Ali Partovi, a businessman who had an opportunity to sell his company during Steve Jobs’ lifetime but failed, shares the lessons he learned from his meeting with Jobs or a lesson for startup entrepreneurs.
When he founded iLike, a music-sharing service company, his biggest goal was to get Apple to take over the company. When a takeover offer came from Apple in 2008, Patovy and the founders headed to Apple’s headquarters. I met Jobs after waiting for a while in the lobby and was greeted kindly by saying that he was taking good care of the service.
Patovy’s presentation was swept away by a Wi-Fi issue that prevented the demo from proceeding, but was successfully resolved by co-founder and twin brother Hardy Patovy and CTO Nut Brown. It is said that Jobs, who was listening to the presentation, continued to nod his head as he leaned forward.
At the end of the presentation, Jobs said to Patovy and the party that they liked you and had a good discussion.
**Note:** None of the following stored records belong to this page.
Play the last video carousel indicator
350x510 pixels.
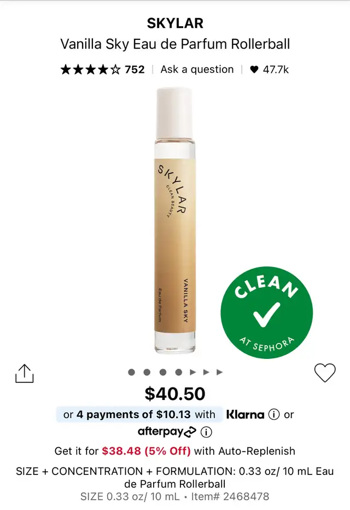point(220,372)
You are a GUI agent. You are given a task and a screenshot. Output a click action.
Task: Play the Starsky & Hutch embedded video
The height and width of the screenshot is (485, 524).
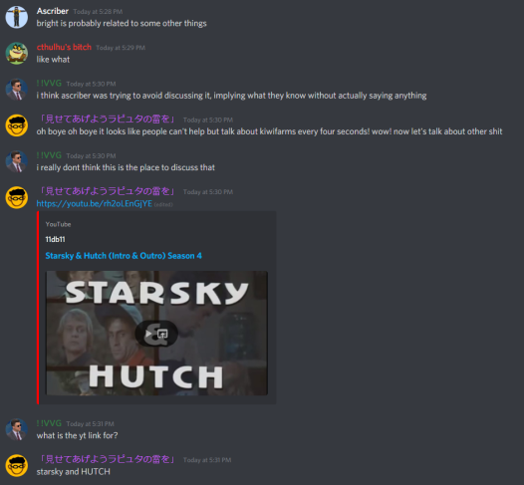click(x=148, y=334)
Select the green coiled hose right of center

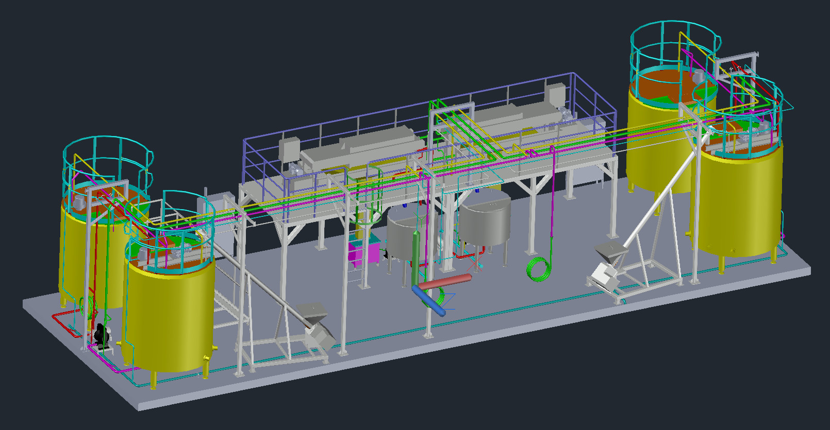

But things went smoothly so far. The acquisition had been decided, but Patovy, worried about how much the acquisition would cost, asked Jobs if he would like to discuss the scope of the acquisition. When he asked Jobs what the recent funding round was, he said that the valuation was $50 million two years ago when Patoby had raised the money. Jobs replied that he would buy it for $50 million. The reason is that the same valuation and acquisition price two years ago means that what Patobi did for two years did not create new value.
Patovy countered that investors wouldn’t be convinced by that, and Jobs said don’t worry because it’s easy to make something like eye-like. Patovy, who was talking to investors about a new $150 million new fund, told Jobs he thought he was worth at least $50 million, and then repeatedly said he knew it was worth three times to us.
Jobs asks if all he knows is an offer, says you are lying to yourself, and leaves the room saying that this is the end of the story.
There was not a day when Patovy did not feel ashamed, thinking about what should have been done at this time, continuing to regret it. Afterwards, he said that he had a feeling that he had betrayed people’s trust no matter how successful he was.
A few weeks later, Apple officially contacted Patovy that the deal had ended. Eddie Q, who was already an executive at Apple at the time, tried to keep the deal going, but it was a waste of time. Moreover, he later told Patovy on the phone that Jobs told him that you were a liar and that he couldn’t trust anything you said.
Since then, Apple has released the Genius Sidebar as a new iTunes feature. According to Patovy, the feature is a copy of the iLike Sidebar that iLike was releasing for iTunes. Moreover, as Facebook, which used to be the main platform of iLike, copied the iLike button, which is the main function of iLike, the iLike business went down, and he had to give up the company within a year.
As a lesson to this story, Patovy said, trusting relationships can be ruined with a single word and are not easy to recover. He advised start-up leaders who are negotiating acquisitions that, when negotiating with a difficult opponent when making a big deal, never doubt the chance of success.